A new Bloomberg poll released Thursday suggests the Affordable Care Act will be a major factor in Americans’ decisions to turn out to the polls this November, especially with its opponents.
According to the poll, 73 per cent of respondents who said they would repeal the health-care overhaul known as Obamacare say the law will be a “major” factor in their vote. And 73 per cent said they will “definitely” vote in this year’s midterm elections.
By contrast, 45 per cent of respondents who support modifications and 33 per cent of those who support the law as it currently stands said Obamacare will be a “major” factor in how they vote. Meanwhile, 61 per cent and 54 per cent of those groups’ respondents, respectively, said they will “definitely” turn out to vote.
As Tuesday night’s special election in Florida showed, the combination of typically low turnout in midterm-election years — plus the more enthusiastic opposition to Obamacare — could spell broader trouble for Democrats.
“In off-year elections, turnout is a huge factor,” J. Ann Selzer, who conducted the survey, told Bloomberg. “The anti-Obamacare segment is both more likely to say they will definitely vote and more likely to say their vote will be strongly influenced by their view of Obamacare.
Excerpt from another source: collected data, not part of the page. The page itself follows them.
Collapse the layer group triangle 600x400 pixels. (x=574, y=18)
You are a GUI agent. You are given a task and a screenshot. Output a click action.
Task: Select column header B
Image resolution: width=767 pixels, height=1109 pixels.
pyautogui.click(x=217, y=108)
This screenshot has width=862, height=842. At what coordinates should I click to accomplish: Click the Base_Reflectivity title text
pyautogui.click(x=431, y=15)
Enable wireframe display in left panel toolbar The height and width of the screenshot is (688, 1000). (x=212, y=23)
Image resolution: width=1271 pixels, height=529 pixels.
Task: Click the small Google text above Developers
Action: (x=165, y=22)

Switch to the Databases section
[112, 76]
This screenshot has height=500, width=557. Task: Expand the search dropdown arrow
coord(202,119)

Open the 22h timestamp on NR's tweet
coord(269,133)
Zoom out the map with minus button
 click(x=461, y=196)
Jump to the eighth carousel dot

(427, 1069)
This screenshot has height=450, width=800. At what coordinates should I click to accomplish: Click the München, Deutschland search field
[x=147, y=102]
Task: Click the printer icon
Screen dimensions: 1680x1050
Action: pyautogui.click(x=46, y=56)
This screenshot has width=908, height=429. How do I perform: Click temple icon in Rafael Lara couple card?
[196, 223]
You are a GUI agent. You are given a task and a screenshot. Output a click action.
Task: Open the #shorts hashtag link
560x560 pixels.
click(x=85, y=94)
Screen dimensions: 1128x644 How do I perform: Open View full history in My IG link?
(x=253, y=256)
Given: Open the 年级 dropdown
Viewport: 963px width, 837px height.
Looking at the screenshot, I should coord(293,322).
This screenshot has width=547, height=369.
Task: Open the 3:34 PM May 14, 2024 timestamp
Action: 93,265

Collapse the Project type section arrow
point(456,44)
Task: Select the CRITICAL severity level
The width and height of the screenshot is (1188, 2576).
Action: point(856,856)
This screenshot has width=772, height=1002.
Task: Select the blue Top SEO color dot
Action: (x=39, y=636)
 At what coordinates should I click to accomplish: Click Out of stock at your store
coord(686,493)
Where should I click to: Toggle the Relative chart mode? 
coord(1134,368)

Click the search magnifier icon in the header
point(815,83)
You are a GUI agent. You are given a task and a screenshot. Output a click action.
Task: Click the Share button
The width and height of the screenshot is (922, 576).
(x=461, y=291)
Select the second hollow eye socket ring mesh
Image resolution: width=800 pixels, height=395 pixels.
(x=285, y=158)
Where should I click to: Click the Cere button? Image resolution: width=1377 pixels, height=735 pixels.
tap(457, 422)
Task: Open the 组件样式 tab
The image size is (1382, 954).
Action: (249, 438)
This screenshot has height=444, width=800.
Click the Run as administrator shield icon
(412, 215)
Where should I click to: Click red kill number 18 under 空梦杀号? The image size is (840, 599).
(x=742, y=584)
That can be enough to sway a race.”
The premier elections in 2014 will come in the battle for Senate control — if Republicans swing six Senate seats currently in Democratic hands, they will take back the Senate.
There are seven seats up for grabs in traditionally red-leaning states this November — West Virginia, North Carolina, Louisiana, South Dakota, Alaska, Montana, and Arkansas.
“Many vulnerable Senate Democrats are competing on more Republican turf and carrying more direct Obamacare baggage than Alex Sink was,” Tim Miller, the executive director at the GOP research outfit America Rising, told Business Insider in an email on Wednesday.
Overall, more Americans are in favour of either keeping the law as is or making adjustments to it than fully repealing it — 51 per cent want to keep it with “small modifications,” 34 per cent want full repeal, and 13 per cent want to keep it as is.
Individual provisions of the law are more politically popular. For example, 65 per cent support a ban on insurance companies denying customers coverage based on pre-existing conditions, and 73 per cent support letting children stay on parents’ plans until the age of 26. But by a 51-47 margin, respondents opposed the provision mandating Americans buy health insurance.